Friday, 3 May 2013

Think, plan, act!

 After telling you the story of how I found my new job, I thought it would be good to outline some basic things you should consider if you want to switch to another job. Here it goes:)

I know the basics: learn from other people's mistakes, think before you act, and so on … wouldn't that be too good to be true? I mean if none of us would act out of instinct, and if everybody would learn from their parents' mistakes, the world would be perfect. We all know, that will never happen.


Investing in yourself

In my humble opinion it would be enough to learn from our own mistakes, but we usually don't do that either. Let's take the typical example of a person who hates his/her job. We tend to follow the same path (as I have told you before, it was the same with me). When you have to switch jobs, when you need to look for another job, inevitably you will choose something similar to your old one. Aim for something better! I know most of you think that takes too much time, effort, luck etc. In order not to make the same mistakes again, you have to take a 180 degree turn.
Let's say you are a waitress and you are getting tired of it. Why couldn't you be a real estate agent, a hair dresser, a flight attendant… or anything you would like to be? I know that trying something new is extremely difficult and frightening at the same time… but the key is to be committed and think about the decision as an investment. Maybe your salary will be less, and you will surely have to learn a lot of new things, but in time your efforts will be repaid. If all goes well, you should be a lot happier than before.


Step by step

The first step is identifying the problem, admitting to yourself that your current job is not good enough and you should find the job you think would suit you best. You could also discuss this with your friends, family in order to discover the main skills that you have. Next comes the 'looking at alternatives'. Nowadays, you can even ask for the help of career coaches. You have to search for opportunities of learning and training, before you actually want to get hired in this new profession.

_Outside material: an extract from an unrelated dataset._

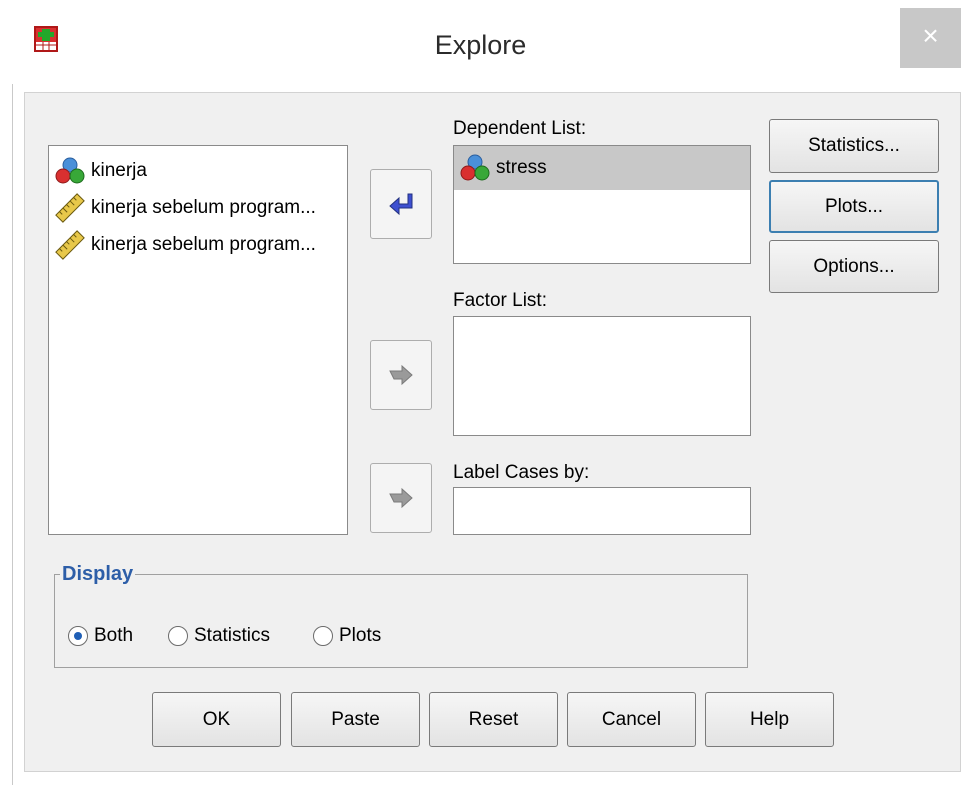  Describe the element at coordinates (401, 621) in the screenshot. I see `display-group` at that location.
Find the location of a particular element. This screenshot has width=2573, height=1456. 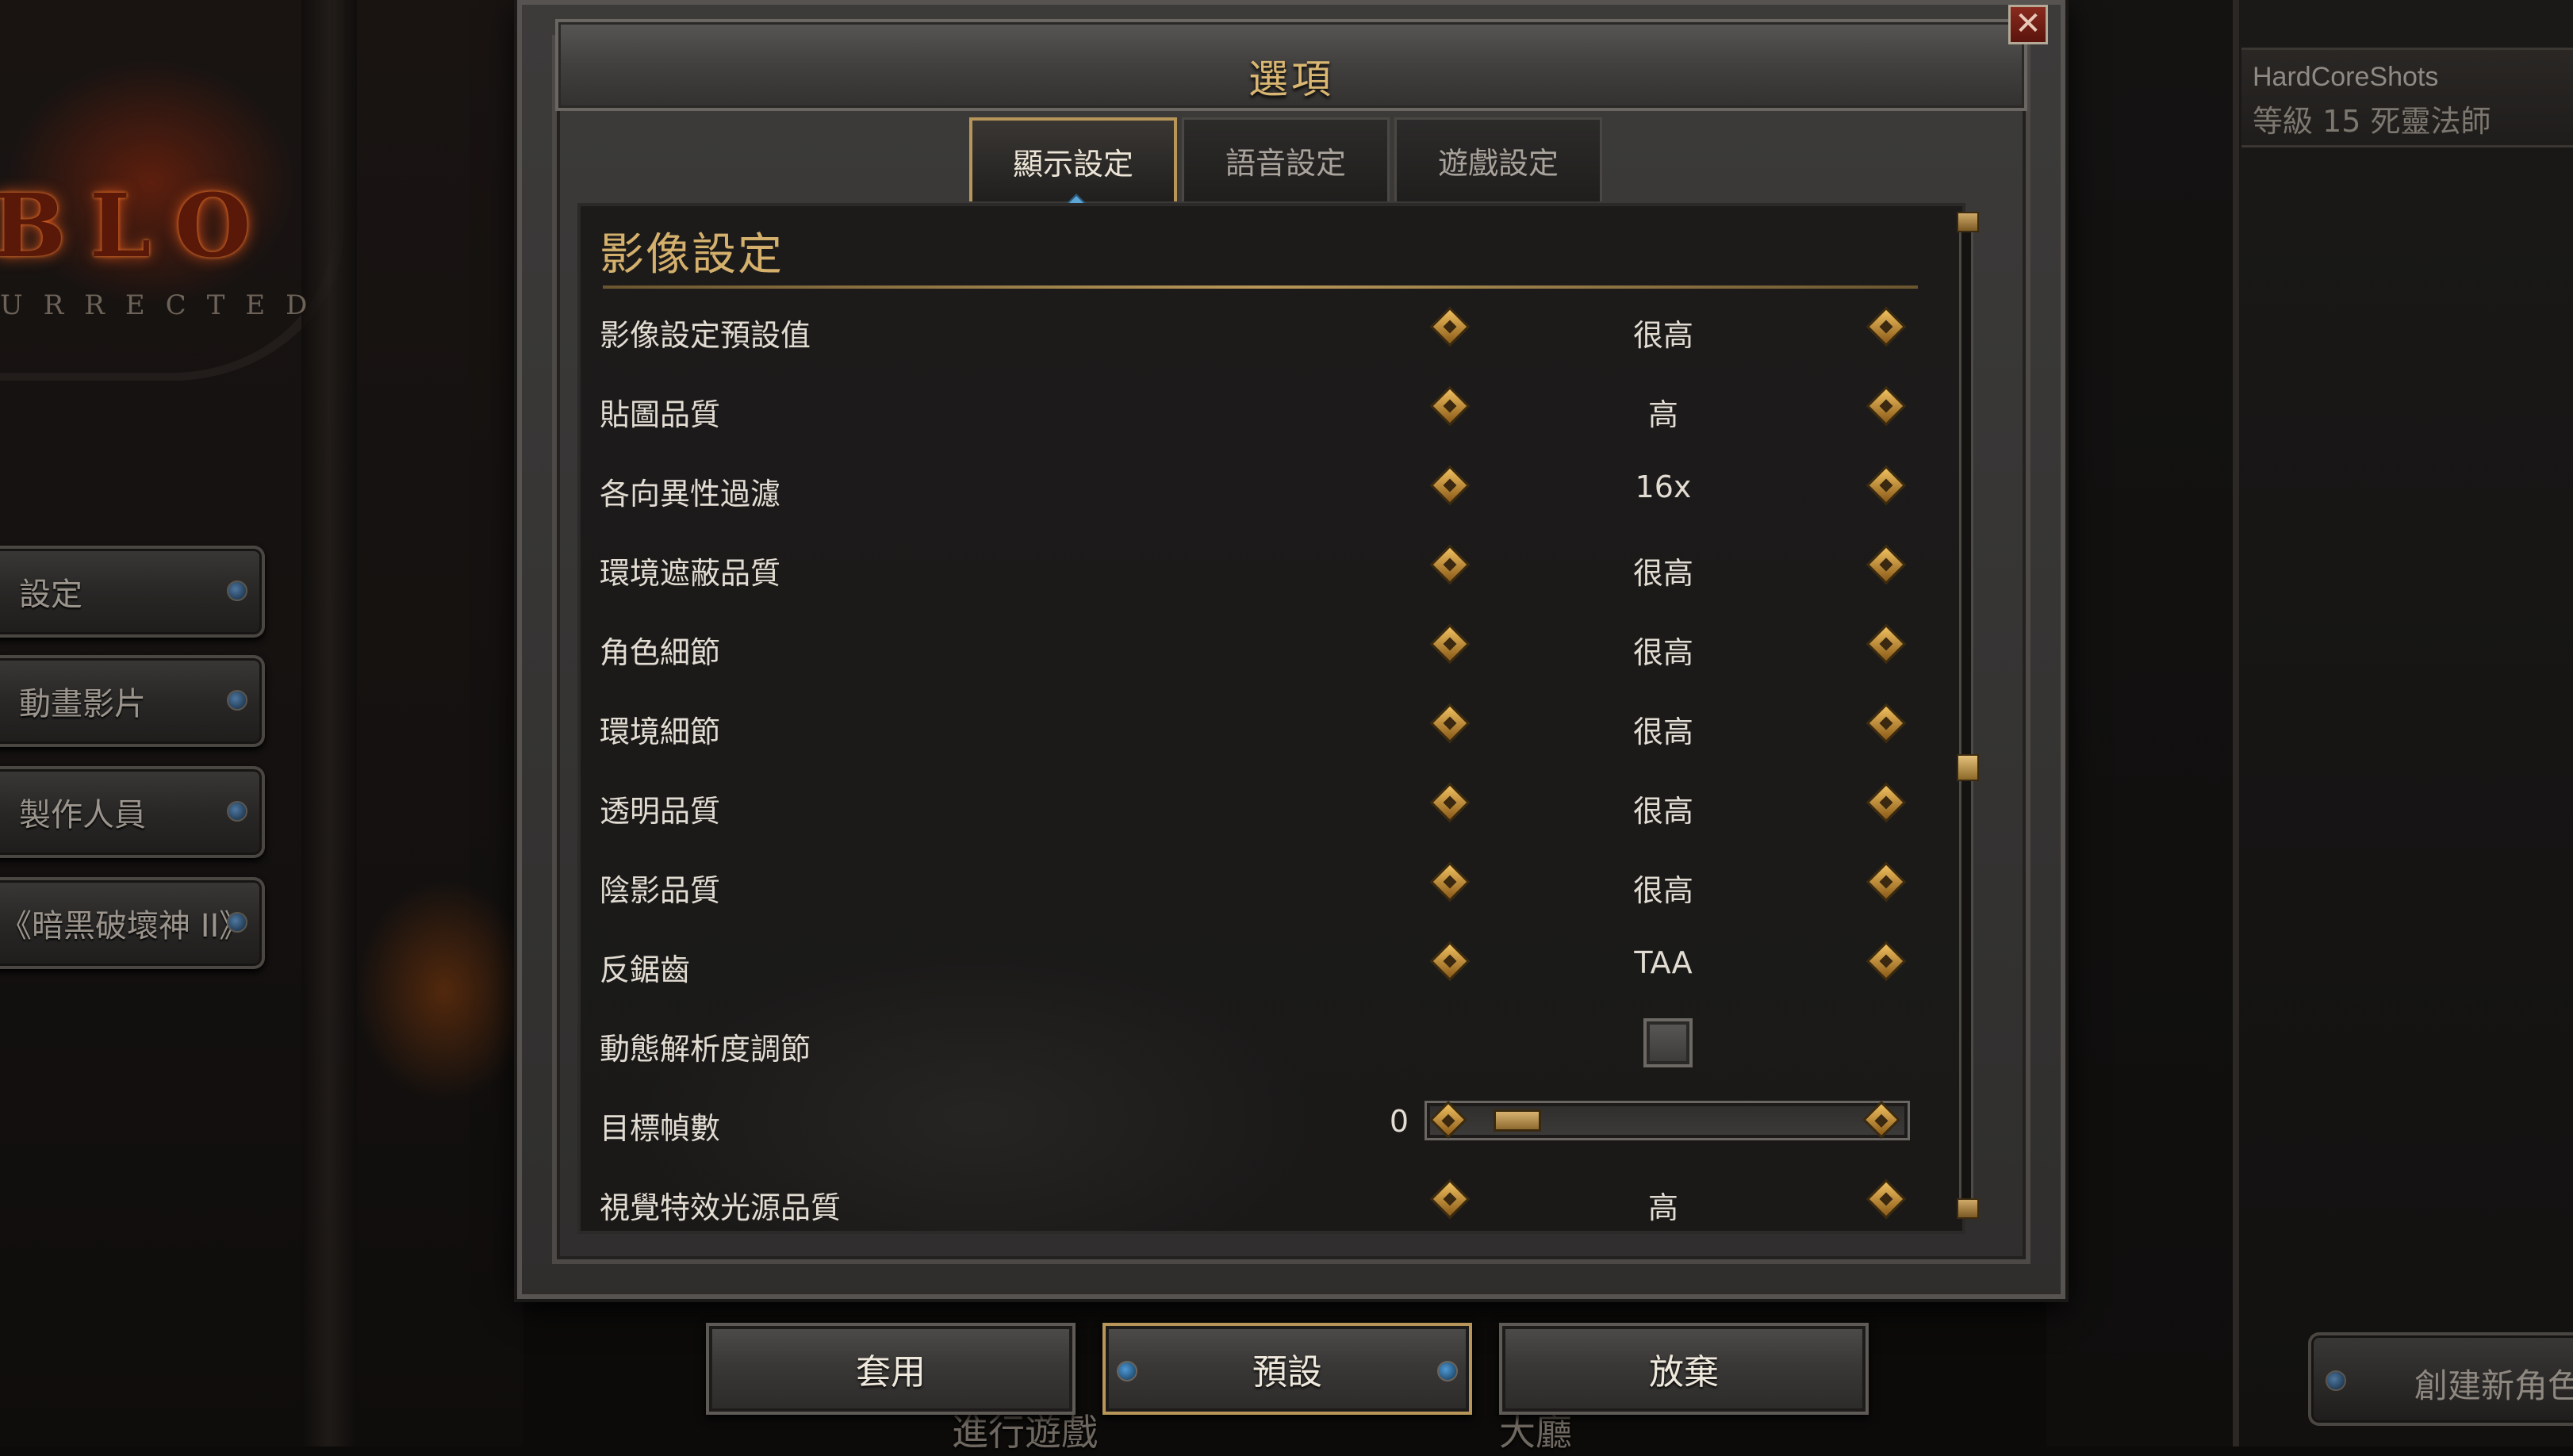

setting-label: 影像設定預設值 is located at coordinates (706, 336).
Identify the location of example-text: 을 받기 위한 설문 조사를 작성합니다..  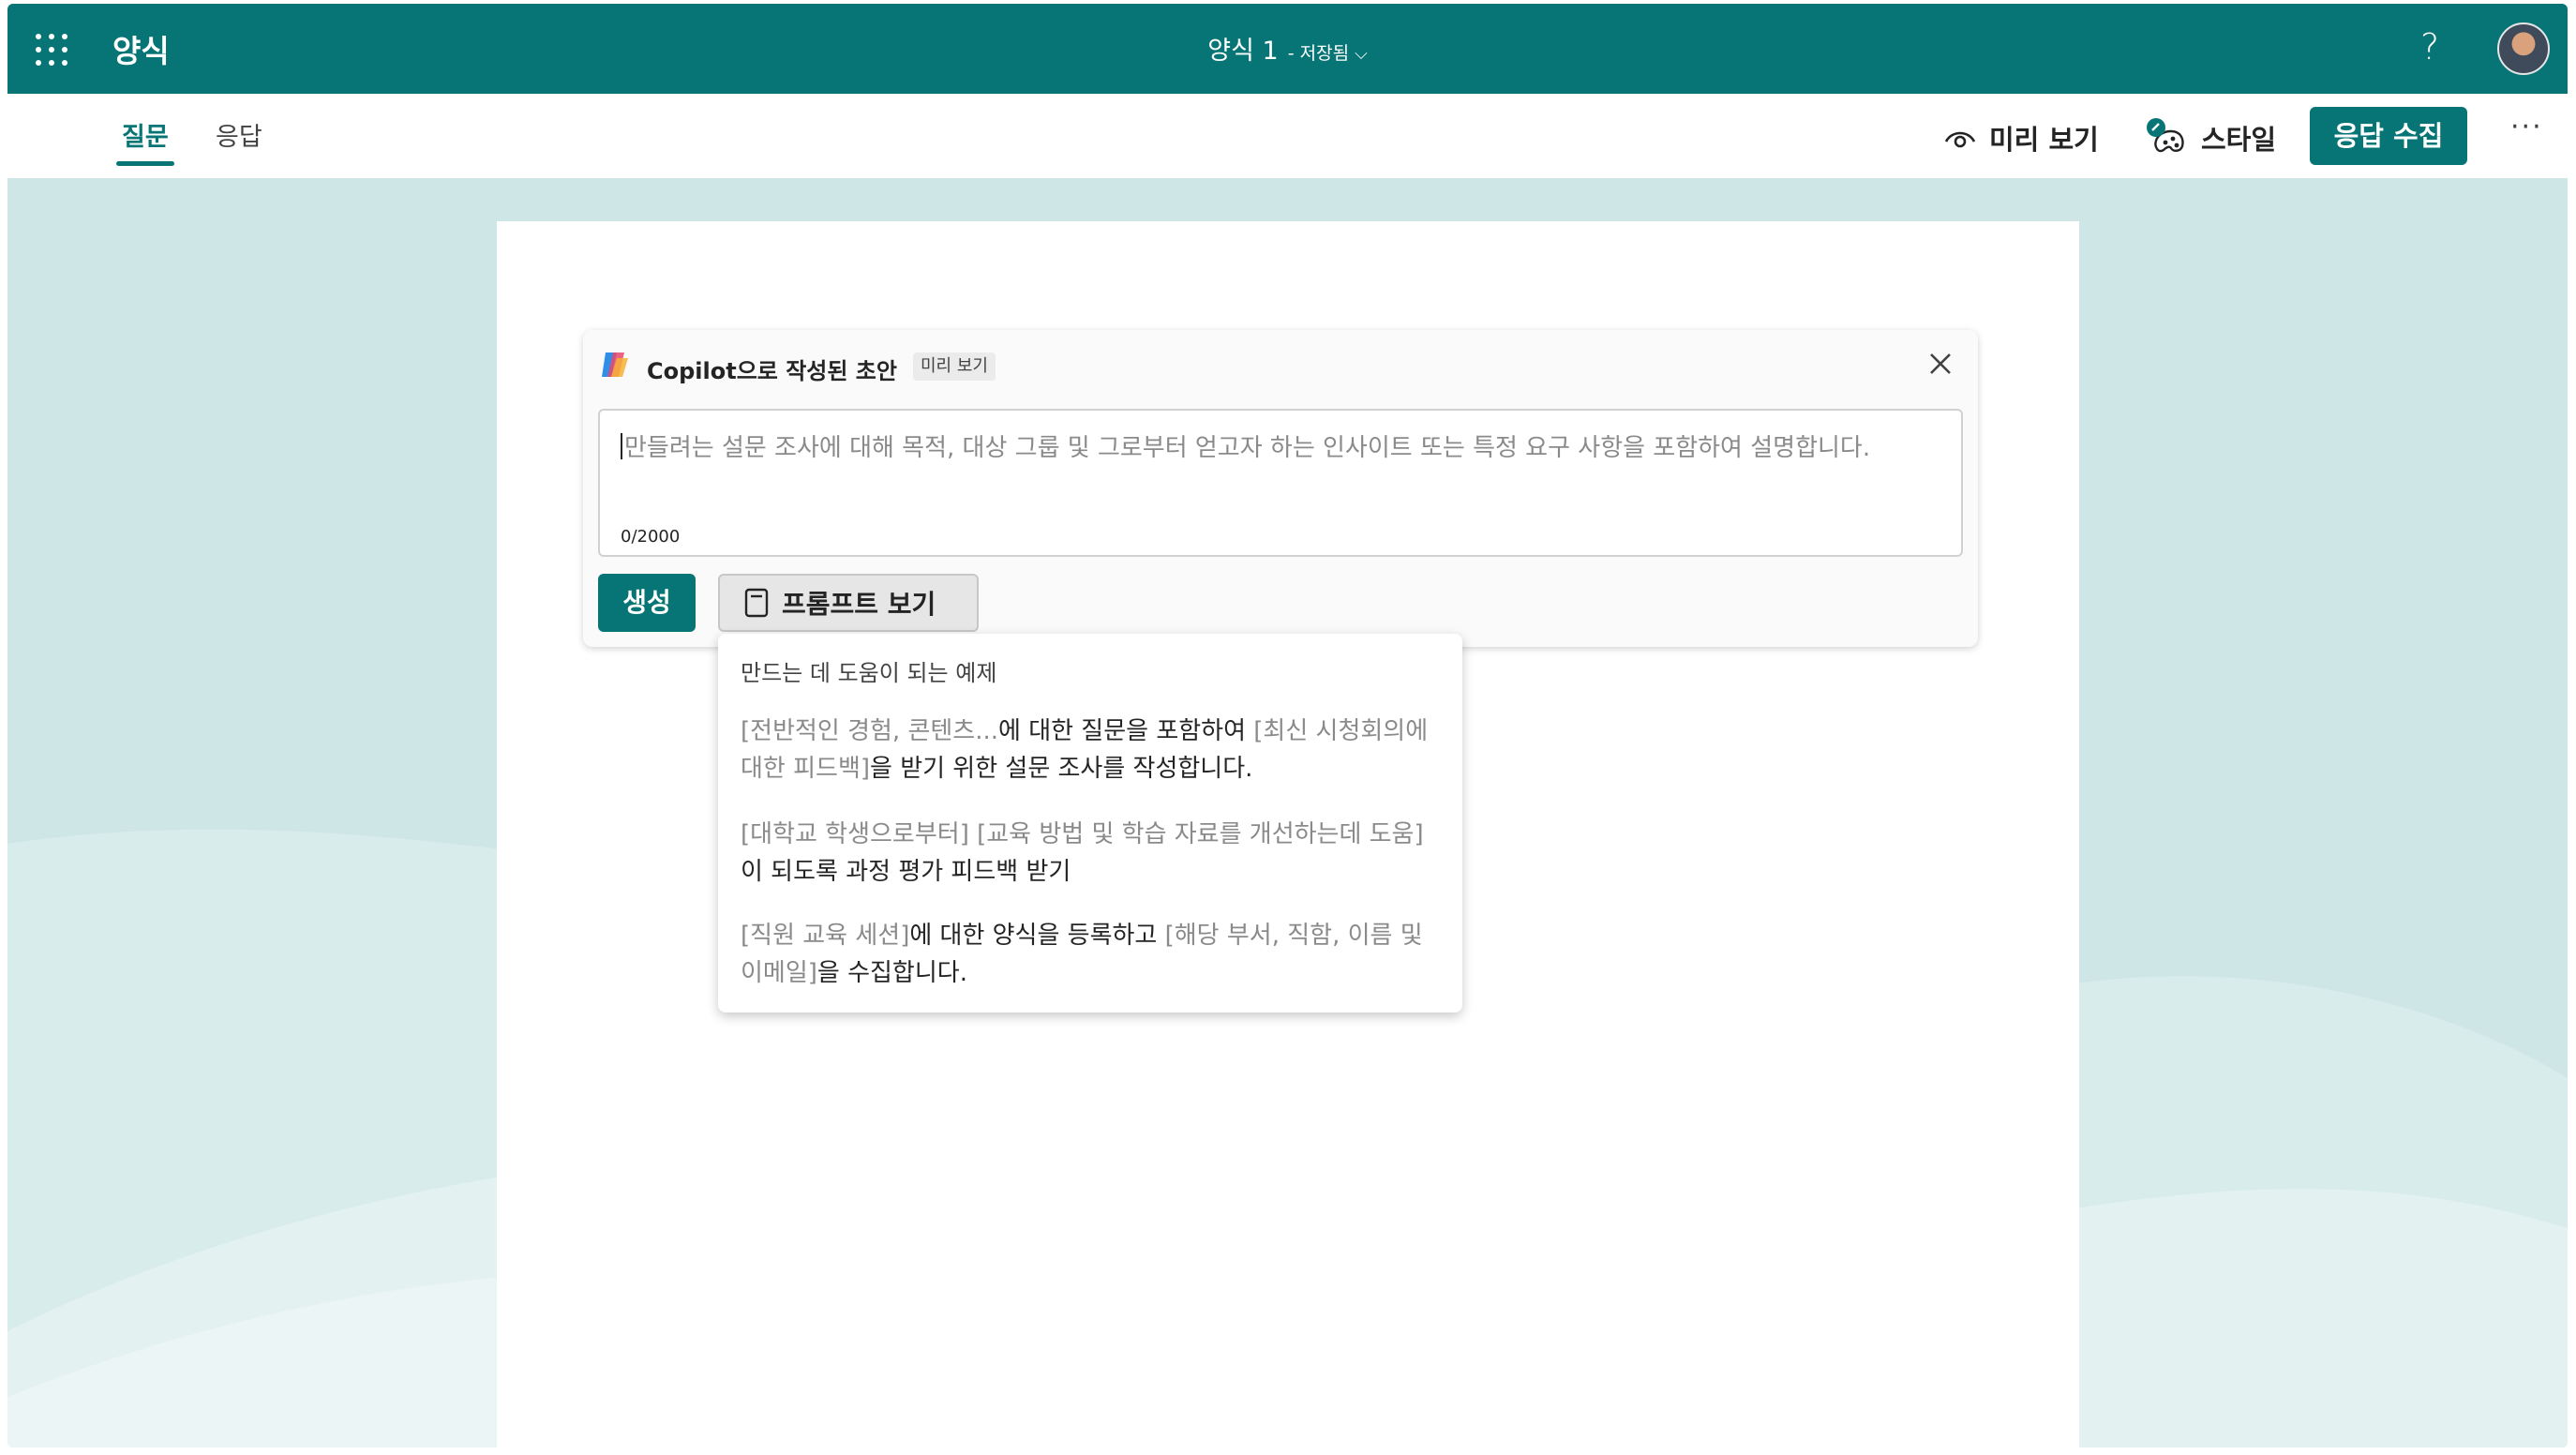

You will need to do research in a way, look for the advantages and disadvantages of the new career, the environment you would be working in. You will have to ask yourself: Would I like this as a long term job? Would I be good at it? Would I like what I have to do? Would I have opportunities for development? I know it's a bit old style, but I always liked the 'pros and cons' lists. If you see the reasoning put down on paper, it seems to be more real somehow… so that's another good approach. Finally, when all aspects have been considered, you need to act!